**WYKONAJ ZADANIE**
Powiel dokładnie wiersze materiału od wiersza zawierającego „Choose the small” do wiersza zawierającego „Click the checkmark”, łącznie z oboma tymi wierszami.

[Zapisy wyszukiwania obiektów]
┌──
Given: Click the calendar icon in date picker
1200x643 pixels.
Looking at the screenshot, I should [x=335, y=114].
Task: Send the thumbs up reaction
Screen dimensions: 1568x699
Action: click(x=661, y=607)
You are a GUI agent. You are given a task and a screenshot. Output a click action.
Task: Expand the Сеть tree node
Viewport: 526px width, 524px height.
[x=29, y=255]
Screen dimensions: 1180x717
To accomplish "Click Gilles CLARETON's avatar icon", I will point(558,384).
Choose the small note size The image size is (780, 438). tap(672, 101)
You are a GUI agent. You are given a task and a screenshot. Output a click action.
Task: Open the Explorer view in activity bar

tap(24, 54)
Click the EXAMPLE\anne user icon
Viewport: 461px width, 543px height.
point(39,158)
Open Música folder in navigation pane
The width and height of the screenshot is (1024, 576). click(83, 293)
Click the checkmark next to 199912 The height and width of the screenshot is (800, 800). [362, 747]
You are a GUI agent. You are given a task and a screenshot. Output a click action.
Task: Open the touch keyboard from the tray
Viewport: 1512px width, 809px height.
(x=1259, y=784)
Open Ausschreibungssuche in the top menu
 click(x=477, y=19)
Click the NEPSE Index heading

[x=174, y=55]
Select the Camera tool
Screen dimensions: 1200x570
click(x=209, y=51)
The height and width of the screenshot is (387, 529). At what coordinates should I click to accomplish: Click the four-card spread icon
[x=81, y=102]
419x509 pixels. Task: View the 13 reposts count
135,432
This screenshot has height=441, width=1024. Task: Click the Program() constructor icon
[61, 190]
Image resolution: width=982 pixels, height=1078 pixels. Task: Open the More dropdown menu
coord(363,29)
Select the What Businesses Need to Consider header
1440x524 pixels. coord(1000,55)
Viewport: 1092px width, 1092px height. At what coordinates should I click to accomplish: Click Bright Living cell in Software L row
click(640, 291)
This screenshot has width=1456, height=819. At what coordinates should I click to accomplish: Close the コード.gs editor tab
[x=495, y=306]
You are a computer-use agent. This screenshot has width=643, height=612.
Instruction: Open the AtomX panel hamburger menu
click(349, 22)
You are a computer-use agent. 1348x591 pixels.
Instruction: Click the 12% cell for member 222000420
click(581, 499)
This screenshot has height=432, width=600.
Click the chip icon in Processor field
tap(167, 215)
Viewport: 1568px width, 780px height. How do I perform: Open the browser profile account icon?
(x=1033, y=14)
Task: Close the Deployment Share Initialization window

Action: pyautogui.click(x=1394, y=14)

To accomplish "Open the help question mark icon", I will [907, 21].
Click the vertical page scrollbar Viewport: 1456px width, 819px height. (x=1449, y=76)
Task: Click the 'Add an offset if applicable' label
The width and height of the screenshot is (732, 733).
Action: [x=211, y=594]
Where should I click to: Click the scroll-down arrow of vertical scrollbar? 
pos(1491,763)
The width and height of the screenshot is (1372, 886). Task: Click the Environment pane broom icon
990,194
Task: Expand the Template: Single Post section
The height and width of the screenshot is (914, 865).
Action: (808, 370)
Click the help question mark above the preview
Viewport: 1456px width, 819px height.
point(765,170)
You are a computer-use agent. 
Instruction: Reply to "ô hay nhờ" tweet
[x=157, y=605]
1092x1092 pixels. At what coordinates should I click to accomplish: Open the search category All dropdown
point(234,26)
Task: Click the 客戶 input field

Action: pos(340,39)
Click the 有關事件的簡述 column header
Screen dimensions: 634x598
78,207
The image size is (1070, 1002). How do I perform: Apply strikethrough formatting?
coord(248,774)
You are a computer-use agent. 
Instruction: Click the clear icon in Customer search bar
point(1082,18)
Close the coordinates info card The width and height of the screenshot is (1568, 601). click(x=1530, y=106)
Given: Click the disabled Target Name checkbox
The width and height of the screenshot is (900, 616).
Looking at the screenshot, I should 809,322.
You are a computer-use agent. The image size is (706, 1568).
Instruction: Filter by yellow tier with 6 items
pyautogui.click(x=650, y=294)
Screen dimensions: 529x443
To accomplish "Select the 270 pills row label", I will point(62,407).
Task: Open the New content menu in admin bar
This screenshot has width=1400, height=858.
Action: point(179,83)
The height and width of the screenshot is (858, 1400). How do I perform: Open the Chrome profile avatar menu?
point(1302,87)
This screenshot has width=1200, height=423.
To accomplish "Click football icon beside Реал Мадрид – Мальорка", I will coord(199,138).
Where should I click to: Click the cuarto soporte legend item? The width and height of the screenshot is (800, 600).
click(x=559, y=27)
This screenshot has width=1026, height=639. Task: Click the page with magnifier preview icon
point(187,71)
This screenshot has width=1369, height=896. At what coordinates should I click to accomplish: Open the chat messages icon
└──
**ODPOWIEDŹ PISEMNA**
Choose the small note size The image size is (780, 438). tap(672, 101)
You are a GUI agent. You are given a task and a screenshot. Output a click action.
Task: Open the Explorer view in activity bar

tap(24, 54)
Click the EXAMPLE\anne user icon
Viewport: 461px width, 543px height.
point(39,158)
Open Música folder in navigation pane
The width and height of the screenshot is (1024, 576). click(83, 293)
Click the checkmark next to 199912 The height and width of the screenshot is (800, 800). [362, 747]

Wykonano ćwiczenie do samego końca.